The loss of jobs for these workers drives their wages down relative to skilled workers. So not only is the wage share overall falling (because capital is more productive than overall labour) – that is, income inequality rises, but also wage inequality
rises because of the increase in the wage differential between skilled and unskilled workers.
So the question that is raised by this hypothetical dreaming is what is the best way to ensure there is “sufficient aggregate demand when buying power is increasingly concentrated”? (Berg et al., 2016: 13).
How can society ensure that in the face of lower wages workers will retain an “ability to pay for health care and education and invest in their children”? (Berg et al., 2016: 13).
The IMF solution:
1. Tax the rising income on capital – that is redistribute the “income from capital”.
2. The redistribution would come via the introduction of a basic income guarantee.
The IMFs intervention into the debate, which no doubt will elevate the basic income proposal a few notches among mainstream economists, provides no new insights at all.
It is the same argument that has been used for centuries that predicts technology will create an employment void for workers.
The robot argument goes, more or less like this. Yes, there has been constant changes in technology which has impacted on types of employment on offer for hundreds of years and the C19th Luddites were wrong.
Even though machines have substituted for labour, sometimes at a rapid pace over the last few centuries of capitalist production, history tells us that there is also strong “complementarities between automation and labor that increase productivity, raise earnings, and augment demand for labour” (Autor, 2014: 5).
[Reference: Autor, D. (2015a) ‘Why Are There Still So Many Jobs? The History and Future of Workplace Automation’, Journal of Economic Perspectives, 29(3), 3-30.]
As Harold Bowen (1966: 9) noted:
The basic fact is that technology eliminates jobs, not work.
[Reference: Bowen, H.R. (1966) , Washington, US Government Printing Office.]
But the assertion of the modern-Luddites is that the so-called ‘second machine age’ marked by the arrival of robots, which is currently gathering speed, is different from the first period of machine development.
The claim is that in this ‘second machine age’, the capacity of robots to replace humans in work is unlike anything we have previously seen and exceeds the ability of humans to envisage and create new jobs that will sustain those displaced by robots.
We should be circumspect in using the term “This Time is Different” given it has marked the intervention by Reinhardt and Rogoff into the GFC debate with their suspicious spreadsheet analysis that has failed to predict anything of importance in the real world.
The “This Time is Different” syndrome is a convenient vehicle to distance one from previous predictive failures and to claim a renewed (and undeserved) credibility in the contemporary debate.
David Autor, Frank Levy and Richard Murnane argued in their 2003 study that the observed polarisation of high and low-paying jobs in the US labour market was the result of a decline in middle-level jobs as a result of routinisation.

━━━━━━━━━━━━━━━━━━━━━━━━━━━━━━

(Written request)
Copy out the passage on automation and jobs word for word, everything from "[Reference: Autor, D." down to "of machine development.".

(Dataset section)

━━━━━━━━━━━━━━━━━━━━━━━━━━━━━━

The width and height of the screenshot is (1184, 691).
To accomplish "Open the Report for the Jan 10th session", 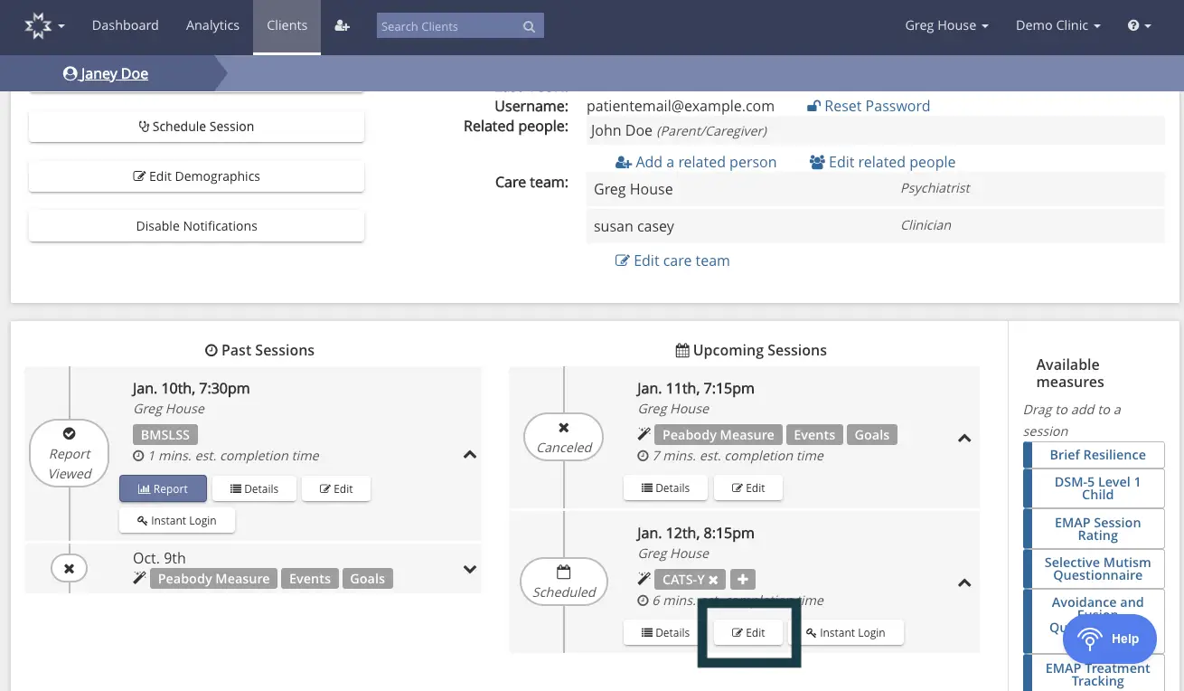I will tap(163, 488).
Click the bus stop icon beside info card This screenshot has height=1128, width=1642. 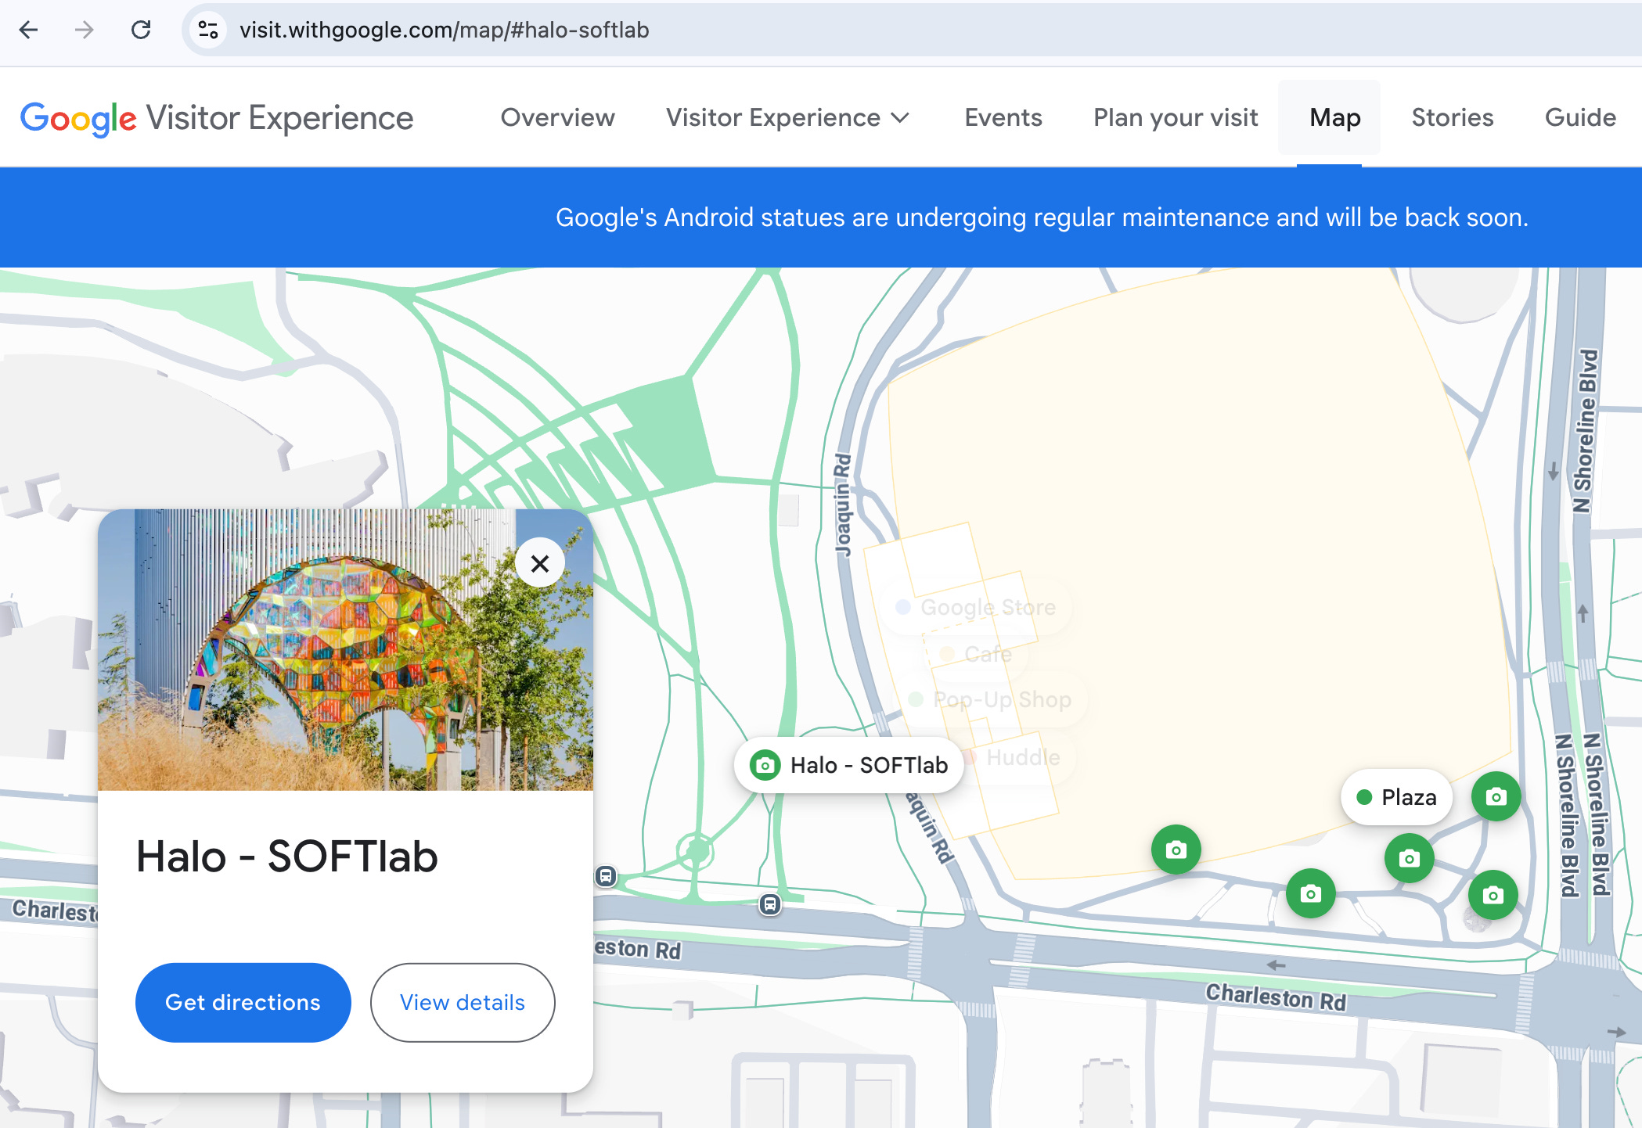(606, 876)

━━━━━━━━━━━━━━━━━━━━━━━━━━━━━━

(Response)
[Reference: Autor, D. (2015a) ‘Why Are There Still So Many Jobs? The History and Future of Workplace Automation’, Journal of Economic Perspectives, 29(3), 3-30.]
As Harold Bowen (1966: 9) noted:
The basic fact is that technology eliminates jobs, not work.
[Reference: Bowen, H.R. (1966) , Washington, US Government Printing Office.]
But the assertion of the modern-Luddites is that the so-called ‘second machine age’ marked by the arrival of robots, which is currently gathering speed, is different from the first period of machine development.